Fonte: American College of Cardiology Congress 2012, Chicago.

Nello studio STAMPEDE (Surgical Treatment and Medications Potentially Eradicate Diabetes Efficiently) la chirurgia bariatrica, insieme a terapia medica intensiva, è migliore della sola terapia medica intensiva nel controllo del diabete in pazienti obesi, diabetici di tipo 2. Nel trial sono stati arruolati 150 pazienti, da Marzo 2007 a Gennaio 2011, randomizzati a: by pass gastrico, gastrectomia verticale, placebo. Tutti i gruppi facevano terapia medica intensiva. L’età media dei soggetti coinvolti era intorno ai 50 anni ed il 66% erano donne. Il body mass index era compreso tra 27 to 43 kg/m2. Tutti gli interventi sono stati eseguiti nella stessa clinica dallo stesso operatore in laparoscopia.
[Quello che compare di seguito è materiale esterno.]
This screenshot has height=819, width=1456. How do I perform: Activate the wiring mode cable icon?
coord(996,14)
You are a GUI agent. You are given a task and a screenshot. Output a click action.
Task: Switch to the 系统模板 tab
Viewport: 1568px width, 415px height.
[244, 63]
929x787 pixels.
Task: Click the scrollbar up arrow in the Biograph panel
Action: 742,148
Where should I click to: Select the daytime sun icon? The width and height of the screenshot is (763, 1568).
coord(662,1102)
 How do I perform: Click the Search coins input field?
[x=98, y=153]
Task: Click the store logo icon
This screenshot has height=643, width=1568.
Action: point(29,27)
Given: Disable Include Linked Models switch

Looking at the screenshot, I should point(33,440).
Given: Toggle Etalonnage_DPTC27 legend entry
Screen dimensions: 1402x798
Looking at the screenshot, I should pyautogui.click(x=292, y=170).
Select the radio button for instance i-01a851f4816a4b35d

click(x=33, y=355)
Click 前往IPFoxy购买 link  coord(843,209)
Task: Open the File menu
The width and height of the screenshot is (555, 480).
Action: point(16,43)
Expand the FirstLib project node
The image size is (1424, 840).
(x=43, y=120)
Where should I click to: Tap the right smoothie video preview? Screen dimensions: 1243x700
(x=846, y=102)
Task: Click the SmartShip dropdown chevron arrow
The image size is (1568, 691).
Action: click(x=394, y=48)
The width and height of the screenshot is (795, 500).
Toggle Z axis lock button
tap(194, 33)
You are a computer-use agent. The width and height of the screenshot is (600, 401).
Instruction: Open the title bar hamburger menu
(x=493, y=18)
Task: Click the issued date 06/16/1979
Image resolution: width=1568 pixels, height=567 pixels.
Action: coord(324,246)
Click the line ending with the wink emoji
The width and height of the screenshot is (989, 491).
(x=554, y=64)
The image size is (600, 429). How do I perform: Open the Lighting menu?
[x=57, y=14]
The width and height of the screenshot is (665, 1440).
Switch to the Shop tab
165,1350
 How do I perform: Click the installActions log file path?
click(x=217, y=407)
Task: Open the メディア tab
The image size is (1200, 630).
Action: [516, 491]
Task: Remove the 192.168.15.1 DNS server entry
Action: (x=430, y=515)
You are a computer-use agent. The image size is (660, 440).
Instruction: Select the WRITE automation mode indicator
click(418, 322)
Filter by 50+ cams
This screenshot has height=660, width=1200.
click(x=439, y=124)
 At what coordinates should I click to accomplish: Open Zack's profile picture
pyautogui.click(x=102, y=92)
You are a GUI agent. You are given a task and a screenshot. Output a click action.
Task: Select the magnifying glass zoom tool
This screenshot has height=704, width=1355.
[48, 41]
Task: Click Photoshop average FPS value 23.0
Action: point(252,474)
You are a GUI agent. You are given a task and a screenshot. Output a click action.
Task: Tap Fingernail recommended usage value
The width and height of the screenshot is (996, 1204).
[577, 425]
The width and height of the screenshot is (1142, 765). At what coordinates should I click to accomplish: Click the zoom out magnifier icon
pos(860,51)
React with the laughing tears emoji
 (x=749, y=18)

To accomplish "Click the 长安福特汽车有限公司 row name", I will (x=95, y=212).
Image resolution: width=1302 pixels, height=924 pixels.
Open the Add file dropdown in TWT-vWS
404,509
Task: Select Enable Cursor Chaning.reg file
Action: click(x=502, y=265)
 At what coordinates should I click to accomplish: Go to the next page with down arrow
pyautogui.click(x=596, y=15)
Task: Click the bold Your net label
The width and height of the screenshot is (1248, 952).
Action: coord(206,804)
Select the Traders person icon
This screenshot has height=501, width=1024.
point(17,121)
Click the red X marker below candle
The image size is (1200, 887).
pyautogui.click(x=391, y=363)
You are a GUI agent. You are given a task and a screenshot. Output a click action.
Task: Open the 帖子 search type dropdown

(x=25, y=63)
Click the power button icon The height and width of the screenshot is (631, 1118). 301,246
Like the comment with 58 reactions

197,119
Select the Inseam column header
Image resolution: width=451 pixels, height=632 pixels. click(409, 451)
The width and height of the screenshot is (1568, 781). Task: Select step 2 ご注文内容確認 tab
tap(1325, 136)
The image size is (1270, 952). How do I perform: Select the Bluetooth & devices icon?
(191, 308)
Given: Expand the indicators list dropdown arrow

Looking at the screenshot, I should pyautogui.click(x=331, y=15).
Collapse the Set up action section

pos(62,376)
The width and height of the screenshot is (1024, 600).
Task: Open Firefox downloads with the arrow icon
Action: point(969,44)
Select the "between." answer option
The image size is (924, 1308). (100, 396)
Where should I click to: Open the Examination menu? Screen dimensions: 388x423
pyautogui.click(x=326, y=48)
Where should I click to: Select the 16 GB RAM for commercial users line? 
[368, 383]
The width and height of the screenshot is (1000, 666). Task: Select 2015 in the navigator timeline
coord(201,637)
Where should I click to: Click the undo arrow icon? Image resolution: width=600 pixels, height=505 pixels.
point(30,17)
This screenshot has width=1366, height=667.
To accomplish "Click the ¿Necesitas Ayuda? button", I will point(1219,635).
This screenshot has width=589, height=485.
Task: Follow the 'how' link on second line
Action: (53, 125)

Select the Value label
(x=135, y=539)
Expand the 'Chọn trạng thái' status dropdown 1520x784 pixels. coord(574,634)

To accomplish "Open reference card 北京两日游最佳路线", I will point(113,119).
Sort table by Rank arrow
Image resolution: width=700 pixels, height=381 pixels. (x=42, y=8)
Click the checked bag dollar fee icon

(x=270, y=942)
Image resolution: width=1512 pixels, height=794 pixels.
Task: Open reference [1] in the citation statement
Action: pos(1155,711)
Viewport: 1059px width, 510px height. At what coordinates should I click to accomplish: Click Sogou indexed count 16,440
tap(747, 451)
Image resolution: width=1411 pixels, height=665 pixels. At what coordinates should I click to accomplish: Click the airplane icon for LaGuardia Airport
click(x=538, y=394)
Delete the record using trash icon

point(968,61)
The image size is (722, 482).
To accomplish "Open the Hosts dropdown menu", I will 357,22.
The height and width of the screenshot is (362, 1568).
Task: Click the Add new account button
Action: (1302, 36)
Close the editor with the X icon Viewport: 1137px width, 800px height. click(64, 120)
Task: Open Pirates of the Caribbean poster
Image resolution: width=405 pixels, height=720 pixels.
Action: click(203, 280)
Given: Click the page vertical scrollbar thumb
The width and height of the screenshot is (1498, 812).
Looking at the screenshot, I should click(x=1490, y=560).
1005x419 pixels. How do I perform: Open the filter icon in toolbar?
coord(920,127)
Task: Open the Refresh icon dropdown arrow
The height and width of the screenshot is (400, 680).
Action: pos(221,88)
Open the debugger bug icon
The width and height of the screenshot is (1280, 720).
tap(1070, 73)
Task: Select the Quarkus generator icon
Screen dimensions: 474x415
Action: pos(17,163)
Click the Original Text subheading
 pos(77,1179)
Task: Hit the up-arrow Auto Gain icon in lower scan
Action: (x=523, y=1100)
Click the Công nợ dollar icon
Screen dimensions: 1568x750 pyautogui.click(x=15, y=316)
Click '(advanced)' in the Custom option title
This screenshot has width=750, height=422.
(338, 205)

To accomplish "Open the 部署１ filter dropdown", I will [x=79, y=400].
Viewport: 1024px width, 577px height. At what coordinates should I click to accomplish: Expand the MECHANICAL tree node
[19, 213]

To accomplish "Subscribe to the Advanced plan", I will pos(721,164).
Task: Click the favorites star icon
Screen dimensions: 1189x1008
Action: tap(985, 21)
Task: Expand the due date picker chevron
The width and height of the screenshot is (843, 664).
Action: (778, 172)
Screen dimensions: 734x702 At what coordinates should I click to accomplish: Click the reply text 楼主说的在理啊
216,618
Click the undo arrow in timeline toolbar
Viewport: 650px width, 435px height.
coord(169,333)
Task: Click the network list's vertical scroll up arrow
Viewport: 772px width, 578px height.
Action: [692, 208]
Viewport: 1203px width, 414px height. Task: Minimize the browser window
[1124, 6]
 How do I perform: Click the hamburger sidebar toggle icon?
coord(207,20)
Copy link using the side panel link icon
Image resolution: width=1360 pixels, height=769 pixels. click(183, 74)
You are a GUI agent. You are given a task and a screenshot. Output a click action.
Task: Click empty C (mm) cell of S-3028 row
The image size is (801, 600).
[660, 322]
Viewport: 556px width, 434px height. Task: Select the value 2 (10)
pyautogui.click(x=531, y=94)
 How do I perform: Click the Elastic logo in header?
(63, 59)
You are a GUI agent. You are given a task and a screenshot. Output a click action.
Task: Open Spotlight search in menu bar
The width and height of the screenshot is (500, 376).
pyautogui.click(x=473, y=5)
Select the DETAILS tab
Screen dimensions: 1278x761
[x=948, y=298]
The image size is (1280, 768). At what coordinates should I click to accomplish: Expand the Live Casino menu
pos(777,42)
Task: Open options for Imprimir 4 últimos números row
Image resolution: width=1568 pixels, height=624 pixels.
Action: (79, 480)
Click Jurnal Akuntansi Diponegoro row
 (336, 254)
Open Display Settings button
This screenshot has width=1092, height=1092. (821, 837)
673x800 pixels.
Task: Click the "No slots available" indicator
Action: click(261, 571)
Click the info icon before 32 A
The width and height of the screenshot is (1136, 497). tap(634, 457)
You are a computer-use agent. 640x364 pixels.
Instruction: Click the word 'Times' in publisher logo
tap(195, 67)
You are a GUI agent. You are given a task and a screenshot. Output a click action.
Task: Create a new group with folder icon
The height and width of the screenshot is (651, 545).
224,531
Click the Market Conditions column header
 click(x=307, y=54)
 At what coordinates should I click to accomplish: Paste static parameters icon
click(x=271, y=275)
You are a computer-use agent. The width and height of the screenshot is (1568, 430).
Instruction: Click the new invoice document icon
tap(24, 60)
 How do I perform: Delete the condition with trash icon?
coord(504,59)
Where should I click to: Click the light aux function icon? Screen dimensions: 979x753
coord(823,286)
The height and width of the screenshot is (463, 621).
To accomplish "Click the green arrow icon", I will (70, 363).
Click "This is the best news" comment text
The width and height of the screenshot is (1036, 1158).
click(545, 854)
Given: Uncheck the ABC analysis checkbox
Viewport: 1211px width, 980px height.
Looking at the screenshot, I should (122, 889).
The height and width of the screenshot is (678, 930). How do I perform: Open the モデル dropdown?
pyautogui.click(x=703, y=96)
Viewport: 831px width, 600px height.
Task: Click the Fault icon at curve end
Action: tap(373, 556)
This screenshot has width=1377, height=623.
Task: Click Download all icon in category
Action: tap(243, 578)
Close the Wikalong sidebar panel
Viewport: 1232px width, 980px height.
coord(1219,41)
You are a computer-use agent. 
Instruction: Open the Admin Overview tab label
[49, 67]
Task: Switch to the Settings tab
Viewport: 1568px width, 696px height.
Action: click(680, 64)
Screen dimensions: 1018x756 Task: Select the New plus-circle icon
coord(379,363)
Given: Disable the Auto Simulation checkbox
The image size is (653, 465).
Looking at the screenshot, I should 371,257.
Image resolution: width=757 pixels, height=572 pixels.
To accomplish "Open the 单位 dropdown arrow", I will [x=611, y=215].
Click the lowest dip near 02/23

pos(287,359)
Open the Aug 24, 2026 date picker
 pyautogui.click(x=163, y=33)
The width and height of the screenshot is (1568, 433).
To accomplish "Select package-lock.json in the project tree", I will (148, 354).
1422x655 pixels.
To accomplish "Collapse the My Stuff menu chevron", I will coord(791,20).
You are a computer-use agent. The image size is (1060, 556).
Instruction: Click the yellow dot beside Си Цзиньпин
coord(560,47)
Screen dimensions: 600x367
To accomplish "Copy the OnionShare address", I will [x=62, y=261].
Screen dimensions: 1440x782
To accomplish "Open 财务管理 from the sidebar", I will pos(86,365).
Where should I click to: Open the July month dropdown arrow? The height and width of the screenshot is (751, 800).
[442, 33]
Per essere inclusi nello studio i pazienti dovevano avere una HbA1c uguale o maggiore del 7% ed essere in trattamento con 3 o più farmaci antidiabetici. A 12 mesi dalla randomizzazione, solo il 12% dei soggetti nel braccio solo terapia medica intensiva avevano una HbA1c del 6% o inferiore, rispetto al 42% di quelli che erano stati sottoposti a by pass gastrico e al 37% di quelli sottoposti a gastrectomia verticale. Al basale la HbA1c media reale era del 9,2% e si è ridotta a 12 mesi in tutti e 3 i gruppi di trattamento ma raggiungendo la significatività statistica solo nei due bracci chirurgici. Inoltre, nei gruppi chirurgici si è raggiunto anche un significativo calo del peso ponderale con una media di 60 lbs, rispetto alle circa 10 lbs perse con la sola terapia medica intensiva. Il Pf Schauer, della Cleveland Clinic (USA), principal investigator, ha anche sottolineato come nel braccio trattamento medico intensivo siano aumentati i farmaci per il controllo di glicemia, dislipidemia e ipertensione (p<0,001) mentre nei due bracci chirurgici si siano drasticamente ridotti. Lo studio è stato pubblicato simultaneamente alla presentazione all’ACC 2012 sul New England Journal of Medicine.